We thought we were untouchable. But here’s the thing. As we were lugging this oversized pumpkin down the street, a car passed us. The driver slowed down as he rolled by, rubbernecking to take in the scene. And I, a pigtailed Catholic girl, emboldened by my newfound power, flicked him off. One skinny little finger held out in contempt.

Turns out, he was the pumpkin’s rightful owner. And he knew my grandparents. So he knew me. Word got around.

The next day, my parents—shocked, livid, ashamed—drove me to Julie’s to retrieve the contraband and then dropped me off at the scene of the crime. They watched from the car as I rolled my stolen prize up the walkway and onto the porch. I rang the doorbell, tears streaming down my flushed face. I confessed and apologized and hung my head as I retreated. I was silent during the ride home, but I felt relieved.

Needless to say, I learned my lesson. It’s one I remember very vividly.


2) You wrote for a magazine similar to Cincinnati Magazine when you were living in Columbus. What was the best story you wrote while you were there?

That’s easy. I spent nine months reporting a behemoth of a story about Tommy Thompson, a brilliant engineer-cum-treasure-hunter from Columbus. Back in the ’80s, he invented unprecedented robotic technology that he claimed could aid him in retrieving gold from a sunken steamship buried deep in the Atlantic. He also convinced some very wealthy people to invest a total of $22 million in his endeavor. Amazingly, he was successful and hauled up 3 tons of gold. Then, he absconded with the loot.

U.S. Marshals found him in a hotel room in Boca Raton, Florida, as my story went to press in 2014. The entire experience was more fantastical and entertaining than I could have imagined. I was even interviewed on NPR and featured in this FiveThirtyEight documentary as a result. Here’s my story, if you have an hour to kill.


3) Tell us about what attracted you to journalism during undergrad.

I’ve always been insatiably curious and loved telling stories. It was a natural fit.


4.) Explain as much as you can what it is you love most about storytelling.
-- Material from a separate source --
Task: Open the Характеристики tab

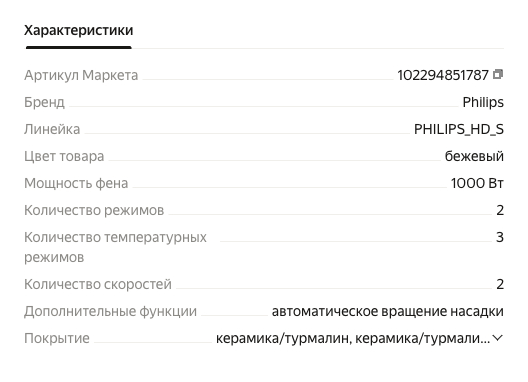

It’s always amazed me how vivid a picture one can paint using words alone. When you read a really good story, you forget you aren’t actually seeing what’s on page unfold in front of you. At least I do. And all it is, really, is a bunch of regular old words strung together. I think it’s really powerful.


5.) What would people be surprised to learn about you?

I stood in line to see Snakes on a Plane when it premiered in theaters—and then I bought it on DVD.

PSA: I own Snakes on a Plane if we ever want to host a viewing party.


6.) You leased luxury apartments in Columbus to make ends meet while you were freelancing for magazines and met a lot of interesting people in the process. Tell us a story about one of those people.

I often worked with people who were moving to Columbus from Asia. One man in particular was relocating with his family from South Korea and relied on me to set up his utilities, furnish his apartment and schedule his movers before he arrived. We communicated mostly via email. On the day he moved in, he brought me a gift as a thank you. It’s a simple bookmark, carved from a thin gold medallion and handpainted. I still use and cherish it today.


7.) You’ve run several marathons. What keeps you coming back to them?

Marathons are as grueling as they are exhilarating. I’m addicted to the rush that comes with pushing my body past its limit. There’s nothing quite like a runner’s high.


8.) Best concert you’ve ever been to. Why? Worst concert, why?

Best concert = O-TOWN reunion tour, April 2015. Why? My adolescence incarnate. Worst concert = O-TOWN reunion tour, April 2015. Why? Washed up boy band stars pop-and-locking it onstage at 40+. It was weirder than words.